NewsBite

Advertisement

The Liberals had a plan to court Chinese Australians. Then they blew it up

By Kieran Rooney and Rachel Eddie

The Coalition spent three years trying to regain the trust of Chinese-Australian voters in crucial seats in Sydney and Melbourne. But everything fell apart in a matter of minutes.

Speaking on Channel Seven’s Sunrise program on the Wednesday before the election, Senator Jane Hume warned of “Chinese spies” handing out how-to-vote cards.
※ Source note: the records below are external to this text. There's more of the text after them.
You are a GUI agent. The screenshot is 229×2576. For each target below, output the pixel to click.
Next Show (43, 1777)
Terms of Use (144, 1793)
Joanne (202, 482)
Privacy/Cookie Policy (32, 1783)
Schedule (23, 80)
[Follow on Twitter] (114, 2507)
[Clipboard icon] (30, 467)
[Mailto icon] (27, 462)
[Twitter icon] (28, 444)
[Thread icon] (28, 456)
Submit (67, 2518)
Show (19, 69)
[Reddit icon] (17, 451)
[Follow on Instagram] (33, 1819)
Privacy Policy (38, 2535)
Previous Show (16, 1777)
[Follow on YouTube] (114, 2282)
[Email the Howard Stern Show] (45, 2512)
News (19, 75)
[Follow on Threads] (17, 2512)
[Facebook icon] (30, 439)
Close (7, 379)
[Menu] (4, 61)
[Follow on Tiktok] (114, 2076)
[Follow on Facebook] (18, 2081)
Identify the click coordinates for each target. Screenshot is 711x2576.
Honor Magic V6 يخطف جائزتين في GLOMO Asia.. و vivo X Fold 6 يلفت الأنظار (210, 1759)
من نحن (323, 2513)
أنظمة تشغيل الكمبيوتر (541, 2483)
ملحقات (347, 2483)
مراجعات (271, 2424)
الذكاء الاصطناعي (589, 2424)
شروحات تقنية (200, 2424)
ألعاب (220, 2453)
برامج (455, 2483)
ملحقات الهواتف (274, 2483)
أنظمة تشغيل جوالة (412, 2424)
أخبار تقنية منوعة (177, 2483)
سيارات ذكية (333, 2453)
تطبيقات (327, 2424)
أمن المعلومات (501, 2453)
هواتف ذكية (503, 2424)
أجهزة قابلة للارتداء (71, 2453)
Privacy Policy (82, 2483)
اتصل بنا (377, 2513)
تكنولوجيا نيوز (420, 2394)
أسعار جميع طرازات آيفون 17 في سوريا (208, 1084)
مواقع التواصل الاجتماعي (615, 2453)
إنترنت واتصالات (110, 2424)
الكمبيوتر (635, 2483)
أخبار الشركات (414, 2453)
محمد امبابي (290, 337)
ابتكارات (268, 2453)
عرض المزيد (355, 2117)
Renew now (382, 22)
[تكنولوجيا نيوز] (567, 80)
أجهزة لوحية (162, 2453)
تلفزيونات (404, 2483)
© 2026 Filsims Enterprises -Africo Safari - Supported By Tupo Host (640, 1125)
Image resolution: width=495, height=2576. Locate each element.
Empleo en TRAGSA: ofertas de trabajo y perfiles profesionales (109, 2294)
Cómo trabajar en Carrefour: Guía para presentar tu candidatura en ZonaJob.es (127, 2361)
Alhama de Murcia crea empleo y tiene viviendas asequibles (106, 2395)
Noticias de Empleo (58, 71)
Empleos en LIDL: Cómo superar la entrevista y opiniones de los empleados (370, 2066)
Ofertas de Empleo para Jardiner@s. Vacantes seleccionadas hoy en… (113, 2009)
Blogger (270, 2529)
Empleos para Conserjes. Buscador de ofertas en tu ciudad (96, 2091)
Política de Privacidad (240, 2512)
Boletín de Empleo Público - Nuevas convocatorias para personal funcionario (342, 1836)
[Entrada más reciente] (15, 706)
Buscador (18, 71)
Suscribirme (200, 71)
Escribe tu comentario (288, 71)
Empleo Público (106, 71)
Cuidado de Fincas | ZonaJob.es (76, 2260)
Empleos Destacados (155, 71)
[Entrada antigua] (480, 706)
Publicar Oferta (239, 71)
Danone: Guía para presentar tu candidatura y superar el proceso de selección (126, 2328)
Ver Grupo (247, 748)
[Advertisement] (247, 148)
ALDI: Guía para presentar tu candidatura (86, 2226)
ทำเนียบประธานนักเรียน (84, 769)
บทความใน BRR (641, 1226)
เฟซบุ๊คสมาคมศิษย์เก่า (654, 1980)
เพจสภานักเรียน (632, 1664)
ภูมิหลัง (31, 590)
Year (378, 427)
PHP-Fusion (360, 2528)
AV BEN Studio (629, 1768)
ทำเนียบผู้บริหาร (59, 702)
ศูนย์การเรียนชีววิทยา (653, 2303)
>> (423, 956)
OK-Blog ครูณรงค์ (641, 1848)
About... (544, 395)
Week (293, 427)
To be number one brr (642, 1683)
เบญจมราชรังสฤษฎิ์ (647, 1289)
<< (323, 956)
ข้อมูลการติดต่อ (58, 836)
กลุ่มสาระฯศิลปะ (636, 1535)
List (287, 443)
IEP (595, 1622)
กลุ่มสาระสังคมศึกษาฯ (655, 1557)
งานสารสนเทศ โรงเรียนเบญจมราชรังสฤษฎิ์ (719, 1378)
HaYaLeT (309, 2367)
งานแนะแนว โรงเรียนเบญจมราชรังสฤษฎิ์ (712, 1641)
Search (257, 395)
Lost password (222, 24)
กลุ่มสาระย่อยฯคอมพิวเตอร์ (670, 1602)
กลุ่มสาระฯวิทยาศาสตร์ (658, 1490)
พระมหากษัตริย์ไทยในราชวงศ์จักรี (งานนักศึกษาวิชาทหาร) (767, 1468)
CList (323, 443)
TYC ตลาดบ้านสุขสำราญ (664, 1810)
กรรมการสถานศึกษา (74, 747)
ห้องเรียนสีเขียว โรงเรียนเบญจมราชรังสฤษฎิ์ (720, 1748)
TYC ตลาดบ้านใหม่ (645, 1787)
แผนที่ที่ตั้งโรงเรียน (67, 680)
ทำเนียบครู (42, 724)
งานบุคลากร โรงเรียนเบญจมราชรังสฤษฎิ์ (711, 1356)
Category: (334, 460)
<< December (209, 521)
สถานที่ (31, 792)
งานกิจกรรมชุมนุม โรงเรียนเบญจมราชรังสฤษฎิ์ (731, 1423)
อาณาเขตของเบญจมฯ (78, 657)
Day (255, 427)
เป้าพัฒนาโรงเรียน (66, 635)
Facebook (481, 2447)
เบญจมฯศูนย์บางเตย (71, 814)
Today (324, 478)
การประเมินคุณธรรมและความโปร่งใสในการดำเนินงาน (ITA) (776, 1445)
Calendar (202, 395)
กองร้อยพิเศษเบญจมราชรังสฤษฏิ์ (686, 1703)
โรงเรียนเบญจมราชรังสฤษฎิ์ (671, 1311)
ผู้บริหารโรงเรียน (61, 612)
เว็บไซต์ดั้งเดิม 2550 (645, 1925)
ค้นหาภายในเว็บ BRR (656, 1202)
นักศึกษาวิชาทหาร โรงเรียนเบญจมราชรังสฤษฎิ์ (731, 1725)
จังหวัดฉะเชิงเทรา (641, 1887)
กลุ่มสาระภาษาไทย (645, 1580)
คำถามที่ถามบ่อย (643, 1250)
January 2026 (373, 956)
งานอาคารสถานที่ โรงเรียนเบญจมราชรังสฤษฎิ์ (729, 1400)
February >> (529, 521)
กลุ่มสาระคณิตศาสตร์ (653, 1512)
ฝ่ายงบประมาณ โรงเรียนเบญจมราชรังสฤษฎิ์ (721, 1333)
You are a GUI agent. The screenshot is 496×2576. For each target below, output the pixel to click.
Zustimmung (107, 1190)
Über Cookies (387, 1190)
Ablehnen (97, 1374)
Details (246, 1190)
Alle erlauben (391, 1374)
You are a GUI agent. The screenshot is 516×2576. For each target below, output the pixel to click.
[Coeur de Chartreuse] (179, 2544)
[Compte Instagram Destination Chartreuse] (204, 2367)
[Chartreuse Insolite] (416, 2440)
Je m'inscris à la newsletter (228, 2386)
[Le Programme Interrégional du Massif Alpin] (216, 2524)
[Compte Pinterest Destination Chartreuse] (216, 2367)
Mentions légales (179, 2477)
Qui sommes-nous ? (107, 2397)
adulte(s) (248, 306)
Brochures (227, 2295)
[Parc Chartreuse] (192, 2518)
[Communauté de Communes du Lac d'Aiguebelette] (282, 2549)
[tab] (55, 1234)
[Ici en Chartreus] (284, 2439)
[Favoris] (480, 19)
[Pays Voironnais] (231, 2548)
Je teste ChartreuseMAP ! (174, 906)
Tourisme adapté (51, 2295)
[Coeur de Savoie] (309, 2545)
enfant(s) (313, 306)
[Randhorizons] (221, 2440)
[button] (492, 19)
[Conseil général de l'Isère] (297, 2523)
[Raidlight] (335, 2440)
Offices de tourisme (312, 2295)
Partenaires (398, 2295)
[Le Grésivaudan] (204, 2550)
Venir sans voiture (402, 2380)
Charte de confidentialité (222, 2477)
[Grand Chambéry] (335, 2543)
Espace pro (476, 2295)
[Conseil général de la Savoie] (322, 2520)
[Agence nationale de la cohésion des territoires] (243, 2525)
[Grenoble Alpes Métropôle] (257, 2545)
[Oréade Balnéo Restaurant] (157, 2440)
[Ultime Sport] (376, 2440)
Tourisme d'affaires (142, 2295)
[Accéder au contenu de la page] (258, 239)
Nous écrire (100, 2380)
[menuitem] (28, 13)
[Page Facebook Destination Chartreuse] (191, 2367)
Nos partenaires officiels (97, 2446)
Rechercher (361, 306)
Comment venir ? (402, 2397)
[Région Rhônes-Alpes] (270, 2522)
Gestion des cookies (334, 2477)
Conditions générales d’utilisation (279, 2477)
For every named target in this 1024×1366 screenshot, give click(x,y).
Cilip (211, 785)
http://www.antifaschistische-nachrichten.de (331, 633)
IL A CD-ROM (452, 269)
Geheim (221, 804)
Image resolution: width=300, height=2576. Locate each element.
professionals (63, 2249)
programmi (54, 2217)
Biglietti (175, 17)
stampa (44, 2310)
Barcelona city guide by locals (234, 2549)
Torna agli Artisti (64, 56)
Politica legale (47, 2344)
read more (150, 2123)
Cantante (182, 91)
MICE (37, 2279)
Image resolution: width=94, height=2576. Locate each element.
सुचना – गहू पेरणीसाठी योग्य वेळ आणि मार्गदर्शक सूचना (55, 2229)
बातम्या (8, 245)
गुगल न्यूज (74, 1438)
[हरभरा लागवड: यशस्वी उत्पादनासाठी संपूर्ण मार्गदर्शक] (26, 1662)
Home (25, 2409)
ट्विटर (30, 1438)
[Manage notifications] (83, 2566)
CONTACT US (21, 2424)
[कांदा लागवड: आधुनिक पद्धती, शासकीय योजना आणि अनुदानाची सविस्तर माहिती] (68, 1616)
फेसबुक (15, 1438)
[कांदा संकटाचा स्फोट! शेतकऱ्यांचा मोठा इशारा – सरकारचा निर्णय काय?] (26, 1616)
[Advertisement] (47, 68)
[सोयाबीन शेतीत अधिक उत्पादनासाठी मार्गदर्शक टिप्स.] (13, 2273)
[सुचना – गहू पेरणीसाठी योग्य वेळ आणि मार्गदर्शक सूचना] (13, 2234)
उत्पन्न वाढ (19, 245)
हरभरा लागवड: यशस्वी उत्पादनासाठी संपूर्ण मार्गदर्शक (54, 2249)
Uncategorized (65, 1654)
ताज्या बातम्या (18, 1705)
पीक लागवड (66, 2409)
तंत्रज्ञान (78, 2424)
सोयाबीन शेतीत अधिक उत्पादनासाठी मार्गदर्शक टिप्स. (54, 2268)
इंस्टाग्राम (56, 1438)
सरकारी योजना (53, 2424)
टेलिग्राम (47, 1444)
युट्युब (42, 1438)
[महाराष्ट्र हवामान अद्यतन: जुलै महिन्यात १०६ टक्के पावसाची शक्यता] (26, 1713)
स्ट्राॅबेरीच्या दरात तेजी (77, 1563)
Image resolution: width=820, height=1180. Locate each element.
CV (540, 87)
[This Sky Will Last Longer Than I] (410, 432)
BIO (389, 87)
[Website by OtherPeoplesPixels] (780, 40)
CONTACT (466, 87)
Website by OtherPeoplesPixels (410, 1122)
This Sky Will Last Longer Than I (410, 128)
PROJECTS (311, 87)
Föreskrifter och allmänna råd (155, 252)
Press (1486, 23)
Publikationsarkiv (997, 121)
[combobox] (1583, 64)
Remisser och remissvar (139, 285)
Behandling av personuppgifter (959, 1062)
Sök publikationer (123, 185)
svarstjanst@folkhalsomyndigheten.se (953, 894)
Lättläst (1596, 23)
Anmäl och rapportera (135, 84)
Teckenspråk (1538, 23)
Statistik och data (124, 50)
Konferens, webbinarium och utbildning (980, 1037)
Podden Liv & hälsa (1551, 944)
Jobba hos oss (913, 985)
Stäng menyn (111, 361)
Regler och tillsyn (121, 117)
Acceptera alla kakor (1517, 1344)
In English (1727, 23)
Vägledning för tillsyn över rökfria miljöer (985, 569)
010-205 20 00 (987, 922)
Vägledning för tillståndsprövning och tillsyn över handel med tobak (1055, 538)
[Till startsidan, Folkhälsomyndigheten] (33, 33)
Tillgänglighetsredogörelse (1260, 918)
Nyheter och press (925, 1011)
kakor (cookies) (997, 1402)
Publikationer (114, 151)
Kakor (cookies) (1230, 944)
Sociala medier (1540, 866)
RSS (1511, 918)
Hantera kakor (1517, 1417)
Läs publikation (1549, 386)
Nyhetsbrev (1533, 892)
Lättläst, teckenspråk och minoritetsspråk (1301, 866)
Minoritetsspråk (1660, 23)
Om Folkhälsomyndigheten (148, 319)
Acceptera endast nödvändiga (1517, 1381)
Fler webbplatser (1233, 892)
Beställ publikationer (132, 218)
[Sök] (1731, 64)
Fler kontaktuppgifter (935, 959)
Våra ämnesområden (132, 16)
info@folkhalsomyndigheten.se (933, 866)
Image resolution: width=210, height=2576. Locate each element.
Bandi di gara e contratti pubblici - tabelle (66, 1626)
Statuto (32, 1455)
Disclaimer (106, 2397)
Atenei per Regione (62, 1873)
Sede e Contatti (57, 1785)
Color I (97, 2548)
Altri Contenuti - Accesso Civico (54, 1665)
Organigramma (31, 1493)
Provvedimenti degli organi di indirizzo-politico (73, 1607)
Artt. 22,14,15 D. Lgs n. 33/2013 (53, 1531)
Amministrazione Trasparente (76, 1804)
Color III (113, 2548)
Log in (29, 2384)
Her comments were triggered by reports in this masthead that an association allegedly linked to the Chinese Communist Party had organised campaigners for a teal MP and a Labor MP, before the latter rejected the arrangement.

Jane Hume’s comments about “Chinese spies” eroded the trust of the Chinese migrant community towards the Liberal Party.

Jane Hume’s comments about “Chinese spies” eroded the trust of the Chinese migrant community towards the Liberal Party.Credit: Dominic Lorrimer

Hume’s team insists her comments are only related to the Hubei Association, and in a statement Hume told this masthead the Electoral Integrity Assurance Taskforce was still investigating the issue.

But the damage was done, say Liberal insiders, who now believe the fallout from the senator’s comments, and Labor’s move to capitalise on them, were instrumental in the Coalition losing support from voters in the Chinese diaspora.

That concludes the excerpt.